== Text extract ==
- - - - -

Studio album by The Suburbs
- Released: January 20, 1980
- Genre: New wave
- Length: 31:40
- Label: Twin/Tone Records
- Producer: Paul Stark

The Suburbs chronology
| The Suburbs EP (1978) | In Combo (1980) | Credit in Heaven (1981) |

= In Combo =

In Combo is the debut album released by the American New wave band The Suburbs, released in 1980.

==Reception==

Writing for Allmusic, music critic Stewart Mason called the album "one of the pioneering releases of the American post-punk indie scene, and proof that the Minneapolis scene of the early '80s wasn't just Replacements and Hüsker Dü-style guitar aggression... Later albums were arguably more complex, but In Combo remains probably the Suburbs' greatest vinyl moment."

- - - - -

== Collected material ==
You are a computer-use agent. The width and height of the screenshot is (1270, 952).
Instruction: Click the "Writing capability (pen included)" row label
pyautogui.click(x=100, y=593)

- - - - -

== Work to do ==
Duplicate the part of the In Combo album text between "Studio album by" and "released in 1980.", inclusive. The material that comes after the album text has no connection to it.

== Answer to this task ==
Studio album by The Suburbs
- Released: January 20, 1980
- Genre: New wave
- Length: 31:40
- Label: Twin/Tone Records
- Producer: Paul Stark

The Suburbs chronology
| The Suburbs EP (1978) | In Combo (1980) | Credit in Heaven (1981) |

= In Combo =

In Combo is the debut album released by the American New wave band The Suburbs, released in 1980.